#### Ausgangstext
──────
Olaf Scholz wirkt in diesen Tagen wie verwandelt. Erst postete er ein Foto von sich mit Augenklappe auf Instagram und schrieb: "Wer den Schaden hat ... Bin gespannt auf die Memes." Und nun, am Mittwochnachmittag, explodierte Scholz regelrecht am Rednerpult des Bundestages.

Der Kanzler pfefferte seine Sätze nur so heraus: "Die Bürgerinnen und Bürger sind diesen Stillstand leid! Und ich bin es auch. Wo immer ich in diesen Monaten im Land unterwegs bin, höre ich dieselbe Botschaft: 'Sorgt dafür, dass Deutschland wieder auf Vordermann kommt, dass wir schneller werden, unkomplizierter, weniger bürokratisch!'"
──────
#### Auflistung
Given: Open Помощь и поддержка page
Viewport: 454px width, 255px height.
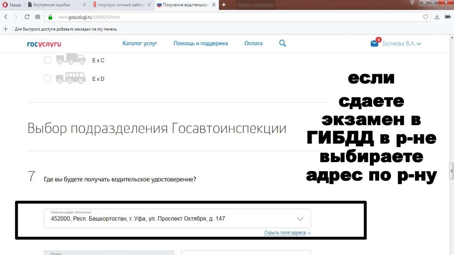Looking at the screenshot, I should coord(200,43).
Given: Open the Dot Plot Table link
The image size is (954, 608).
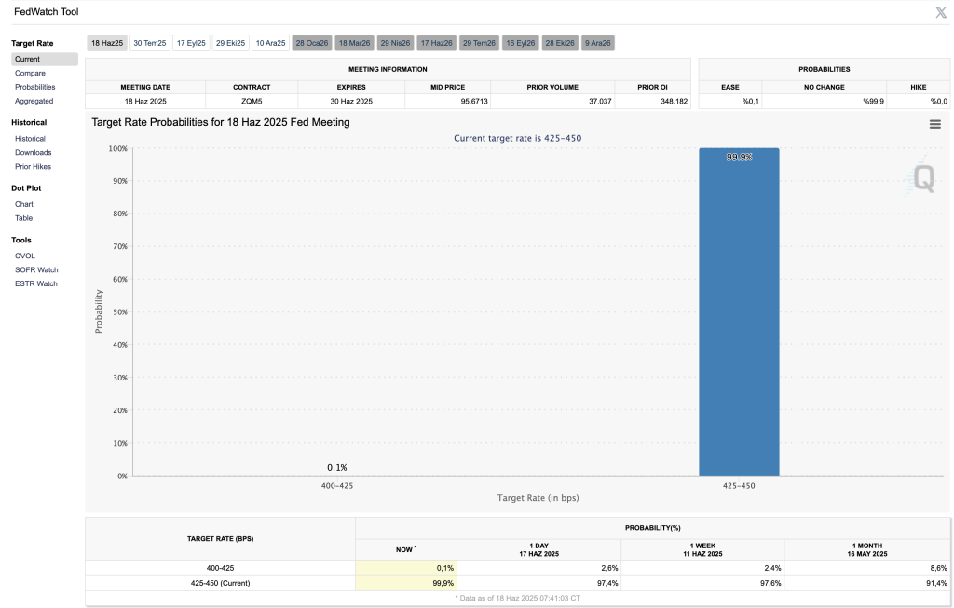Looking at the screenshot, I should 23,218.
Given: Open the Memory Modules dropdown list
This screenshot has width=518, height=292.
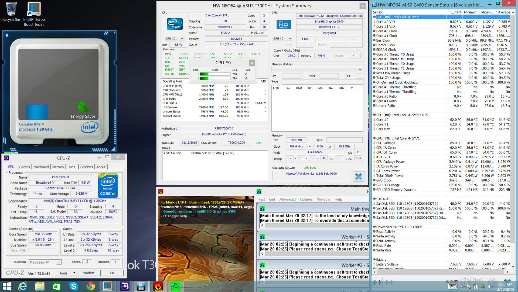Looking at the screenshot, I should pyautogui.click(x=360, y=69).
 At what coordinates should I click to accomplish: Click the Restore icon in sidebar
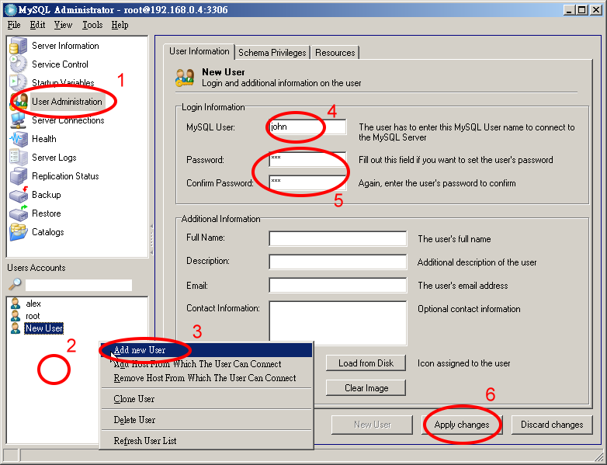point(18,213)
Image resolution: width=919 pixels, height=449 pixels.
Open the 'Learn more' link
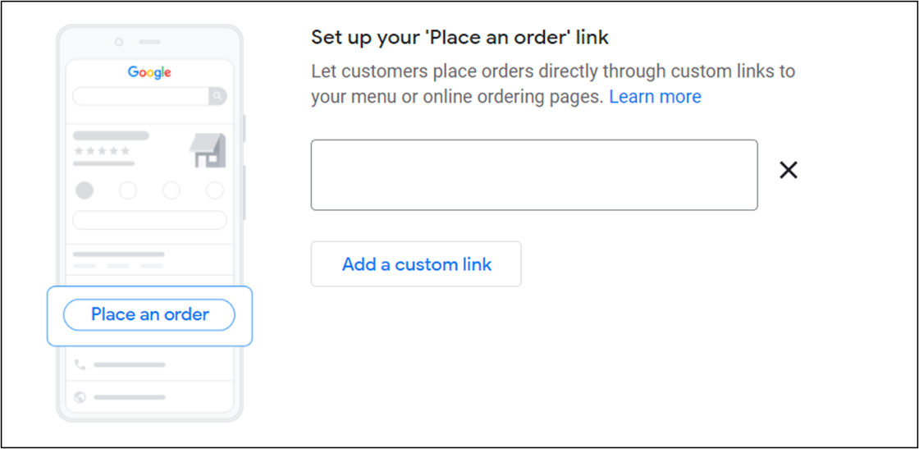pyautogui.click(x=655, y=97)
──────
#### Aufgabenstellung
Gib den Ausgangstext über Olaf Scholz im Bundestag vollständig und Wort für Wort wieder. Die Einträge sind eigenständiges Material und gehören nicht zum Ausgangstext.

#### Lösung
Olaf Scholz wirkt in diesen Tagen wie verwandelt. Erst postete er ein Foto von sich mit Augenklappe auf Instagram und schrieb: "Wer den Schaden hat ... Bin gespannt auf die Memes." Und nun, am Mittwochnachmittag, explodierte Scholz regelrecht am Rednerpult des Bundestages.

Der Kanzler pfefferte seine Sätze nur so heraus: "Die Bürgerinnen und Bürger sind diesen Stillstand leid! Und ich bin es auch. Wo immer ich in diesen Monaten im Land unterwegs bin, höre ich dieselbe Botschaft: 'Sorgt dafür, dass Deutschland wieder auf Vordermann kommt, dass wir schneller werden, unkomplizierter, weniger bürokratisch!'"